Measuring Hate Speech

Link to publication: https://arxiv.org/abs/2009.10277

Link to data: https://huggingface.co/datasets/ucberkeley-dlab/measuring-hate-speech

Task description: 10 ordinal labels (sentiment, (dis)respect, insult, humiliation, inferior status, violence, dehumanization, genocide, attack/defense, hate speech), which are debiased and aggregated into a continuous hate speech severity score (hate_speech_score) that includes a region for counterspeech & supportive speeech. Includes 8 target identity groups (race/ethnicity, religion, national origin/citizenship, gender, sexual orientation, age, disability, political ideology) and 42 identity subgroups.

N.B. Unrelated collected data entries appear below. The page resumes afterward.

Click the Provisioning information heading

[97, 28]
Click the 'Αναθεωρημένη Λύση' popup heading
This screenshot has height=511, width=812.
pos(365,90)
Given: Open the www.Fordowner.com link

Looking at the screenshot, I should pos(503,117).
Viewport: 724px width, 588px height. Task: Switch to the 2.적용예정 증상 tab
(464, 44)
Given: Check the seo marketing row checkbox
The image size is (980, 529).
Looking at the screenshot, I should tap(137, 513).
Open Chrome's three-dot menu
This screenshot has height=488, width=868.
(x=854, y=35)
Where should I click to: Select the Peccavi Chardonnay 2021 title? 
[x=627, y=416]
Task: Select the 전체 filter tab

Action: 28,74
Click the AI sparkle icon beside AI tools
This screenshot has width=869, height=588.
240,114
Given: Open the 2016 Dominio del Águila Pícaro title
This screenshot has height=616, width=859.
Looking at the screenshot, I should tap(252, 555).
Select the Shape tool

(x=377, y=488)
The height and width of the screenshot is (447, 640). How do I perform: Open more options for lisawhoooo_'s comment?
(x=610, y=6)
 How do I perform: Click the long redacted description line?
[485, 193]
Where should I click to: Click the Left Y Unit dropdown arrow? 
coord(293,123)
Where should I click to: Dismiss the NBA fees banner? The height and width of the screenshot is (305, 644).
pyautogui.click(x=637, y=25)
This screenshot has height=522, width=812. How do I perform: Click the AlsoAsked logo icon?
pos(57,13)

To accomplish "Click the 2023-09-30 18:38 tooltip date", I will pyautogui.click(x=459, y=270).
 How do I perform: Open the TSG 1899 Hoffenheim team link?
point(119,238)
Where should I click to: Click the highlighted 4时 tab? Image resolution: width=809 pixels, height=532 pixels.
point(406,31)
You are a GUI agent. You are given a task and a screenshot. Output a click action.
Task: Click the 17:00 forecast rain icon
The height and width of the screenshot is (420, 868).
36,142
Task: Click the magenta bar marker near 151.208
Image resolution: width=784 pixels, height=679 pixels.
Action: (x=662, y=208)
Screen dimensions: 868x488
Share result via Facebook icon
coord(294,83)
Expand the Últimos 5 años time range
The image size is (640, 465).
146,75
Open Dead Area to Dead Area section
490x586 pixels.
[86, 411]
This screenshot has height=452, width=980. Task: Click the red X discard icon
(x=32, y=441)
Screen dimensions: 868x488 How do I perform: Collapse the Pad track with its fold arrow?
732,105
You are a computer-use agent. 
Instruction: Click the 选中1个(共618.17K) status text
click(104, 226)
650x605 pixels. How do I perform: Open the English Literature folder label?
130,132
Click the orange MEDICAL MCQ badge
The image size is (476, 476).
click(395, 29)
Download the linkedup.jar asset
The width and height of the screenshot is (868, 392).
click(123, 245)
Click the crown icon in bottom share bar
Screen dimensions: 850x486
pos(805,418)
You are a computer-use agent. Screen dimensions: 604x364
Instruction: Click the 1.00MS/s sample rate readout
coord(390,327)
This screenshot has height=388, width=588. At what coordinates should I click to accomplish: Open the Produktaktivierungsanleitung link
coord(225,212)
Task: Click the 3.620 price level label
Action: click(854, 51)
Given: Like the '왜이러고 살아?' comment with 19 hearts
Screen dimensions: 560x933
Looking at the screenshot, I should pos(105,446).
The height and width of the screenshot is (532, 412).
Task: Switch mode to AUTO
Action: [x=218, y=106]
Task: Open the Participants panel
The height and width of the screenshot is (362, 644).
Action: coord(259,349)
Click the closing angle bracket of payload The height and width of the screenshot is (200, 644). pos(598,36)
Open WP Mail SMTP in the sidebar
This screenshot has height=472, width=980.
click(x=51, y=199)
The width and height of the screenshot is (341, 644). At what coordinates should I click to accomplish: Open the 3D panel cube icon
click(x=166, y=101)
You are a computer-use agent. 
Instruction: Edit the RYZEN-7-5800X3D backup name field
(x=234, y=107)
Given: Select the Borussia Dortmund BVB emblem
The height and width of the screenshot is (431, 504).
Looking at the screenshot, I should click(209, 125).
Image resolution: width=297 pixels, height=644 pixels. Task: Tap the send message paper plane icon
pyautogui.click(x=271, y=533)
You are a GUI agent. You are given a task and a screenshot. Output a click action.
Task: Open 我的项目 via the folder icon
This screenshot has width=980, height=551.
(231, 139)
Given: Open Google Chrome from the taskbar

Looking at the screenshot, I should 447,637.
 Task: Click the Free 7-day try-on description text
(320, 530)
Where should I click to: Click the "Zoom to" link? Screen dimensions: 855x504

Details of task: Hate speech measurement on social media in English

Size of dataset: 39,565 comments annotated by 7,912 annotators on 10 ordinal labels, for 1,355,560 total labels.

Percentage abusive: 25

Language: English

Level of annotation: Social media comment

Platform: Twitter, Reddit, Youtube

Medium: Text

Reference: Kennedy, C. J., Bacon, G., Sahn, A., & von Vacano, C. (2020). Constructing interval variables via faceted Rasch measurement and multitask deep learning: a hate speech application. arXiv preprint arXiv:2009.10277.